Cantu syndrome (CS) is a rare disease caused by gain-of-function (GOF) mutations of Kir6.1 or SUR2 subunits of ATP-sensitive potassium (KATP) channels. CS patients with SUR2 and Kir6.1 variants display a similar constellation of symptoms, including muscle weakness and fatigue. The effects of CS mutations on skeletal muscle KATP channels, and any consequent direct effects on contractility, are currently unclear. Here, we used two knock-in mouse models of CS, respectively, carrying GOF mutations Kir6.1[V65M] or SUR2[A478V], to assess KATP channel properties and contractility in isolated fast-twitch extensor digitorum longus (EDL) and slow-twitch soleus (SOL) muscles.

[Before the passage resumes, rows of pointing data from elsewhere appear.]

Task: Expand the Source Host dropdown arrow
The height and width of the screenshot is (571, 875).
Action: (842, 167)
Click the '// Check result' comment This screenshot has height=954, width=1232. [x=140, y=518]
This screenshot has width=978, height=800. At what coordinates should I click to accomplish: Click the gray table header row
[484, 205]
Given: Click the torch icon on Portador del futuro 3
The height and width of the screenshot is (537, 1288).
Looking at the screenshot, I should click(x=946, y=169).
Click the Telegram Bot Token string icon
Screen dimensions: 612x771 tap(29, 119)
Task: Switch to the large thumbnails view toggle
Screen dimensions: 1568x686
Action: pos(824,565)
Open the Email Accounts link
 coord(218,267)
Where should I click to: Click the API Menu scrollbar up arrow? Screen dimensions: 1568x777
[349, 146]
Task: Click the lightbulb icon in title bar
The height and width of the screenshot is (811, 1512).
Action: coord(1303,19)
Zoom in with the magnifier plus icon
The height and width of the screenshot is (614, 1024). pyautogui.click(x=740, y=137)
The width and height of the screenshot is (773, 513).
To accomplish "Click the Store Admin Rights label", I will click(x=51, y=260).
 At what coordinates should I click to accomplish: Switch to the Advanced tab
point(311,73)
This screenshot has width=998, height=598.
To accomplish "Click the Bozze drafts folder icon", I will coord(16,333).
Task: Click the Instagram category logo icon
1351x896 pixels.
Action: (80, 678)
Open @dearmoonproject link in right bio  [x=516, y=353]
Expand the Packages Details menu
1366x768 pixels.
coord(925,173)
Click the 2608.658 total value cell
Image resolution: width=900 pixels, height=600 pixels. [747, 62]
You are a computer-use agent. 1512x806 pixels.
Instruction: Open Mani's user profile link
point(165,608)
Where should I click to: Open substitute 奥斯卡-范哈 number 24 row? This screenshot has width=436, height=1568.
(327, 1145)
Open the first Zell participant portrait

Electrophysiological recordings in isolated myofibers showed normal resting potentials, and excised patch-clamp recordings showed normal KATP channel density in both genotypes, but enhanced Mg-nucleotide activation only in SUR2[A478V] fibers, consistent with muscle KATP channels being formed predominantly as complexes of SUR2A and Kir6.2 subunits. Ex vivo testing of isolated SUR2[A478V], but not Kir6.1[V65M], muscles showed an earlier onset of fatigue and a marked intra-tetanic decline of force compared with littermate controls. Importantly, normal contractile behavior was restored ex vivo and in vivo in SUR2[A478V] muscles in the presence of the FDA-approved KATP channel inhibitor glibenclamide, indicating that the increased fatigue of isolated muscles is a direct consequence of overactive sarcolemmal KATP channels. These results shed light on the pathophysiologic relevance of SUR2-dependent KATP channel subunits in skeletal muscle and highlight their role in fatiguing conditions, as well as identifying potential therapeutic benefit of skeletal muscle KATP inhibition in CS.